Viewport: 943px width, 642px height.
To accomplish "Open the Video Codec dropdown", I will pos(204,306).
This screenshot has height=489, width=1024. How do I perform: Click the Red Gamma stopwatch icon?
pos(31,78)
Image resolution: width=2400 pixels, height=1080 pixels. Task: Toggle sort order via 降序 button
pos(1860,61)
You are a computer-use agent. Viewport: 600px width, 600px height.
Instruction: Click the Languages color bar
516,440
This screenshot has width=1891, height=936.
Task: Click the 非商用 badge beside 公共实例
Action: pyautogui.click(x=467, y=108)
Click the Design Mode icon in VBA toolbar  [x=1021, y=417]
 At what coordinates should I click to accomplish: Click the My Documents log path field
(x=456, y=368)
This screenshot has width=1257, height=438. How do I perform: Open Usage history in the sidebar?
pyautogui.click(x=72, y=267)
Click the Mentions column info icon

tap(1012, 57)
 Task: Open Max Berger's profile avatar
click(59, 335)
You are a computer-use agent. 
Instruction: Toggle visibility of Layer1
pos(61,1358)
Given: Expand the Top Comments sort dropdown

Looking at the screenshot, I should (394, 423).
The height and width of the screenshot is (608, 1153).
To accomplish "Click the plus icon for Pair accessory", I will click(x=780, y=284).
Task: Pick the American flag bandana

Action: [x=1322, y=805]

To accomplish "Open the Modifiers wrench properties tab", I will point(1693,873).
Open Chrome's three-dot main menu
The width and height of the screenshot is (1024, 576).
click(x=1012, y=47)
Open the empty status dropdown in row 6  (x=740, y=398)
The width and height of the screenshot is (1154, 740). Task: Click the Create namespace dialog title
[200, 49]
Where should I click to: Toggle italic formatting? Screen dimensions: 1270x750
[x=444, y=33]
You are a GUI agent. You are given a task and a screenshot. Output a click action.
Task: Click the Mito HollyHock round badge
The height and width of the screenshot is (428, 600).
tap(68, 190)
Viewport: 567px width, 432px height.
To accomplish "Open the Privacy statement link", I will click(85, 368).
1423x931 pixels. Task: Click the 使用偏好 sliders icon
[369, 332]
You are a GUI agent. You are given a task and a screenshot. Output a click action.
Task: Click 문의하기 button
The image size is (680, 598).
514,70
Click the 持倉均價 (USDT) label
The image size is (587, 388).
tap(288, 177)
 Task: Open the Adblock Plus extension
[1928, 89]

══════════

(WHAT YOU HAVE TO DO): Collect every line of the items above that contains the string "will", and treat uppercase and lowercase letters as distinct.

(ANSWER TO THIS PROBLEM):
To accomplish "Open the Video Codec dropdown", I will pos(204,306).
To accomplish "Click the plus icon for Pair accessory", I will click(x=780, y=284).
To accomplish "Open the Modifiers wrench properties tab", I will point(1693,873).
To accomplish "Open the Privacy statement link", I will click(85, 368).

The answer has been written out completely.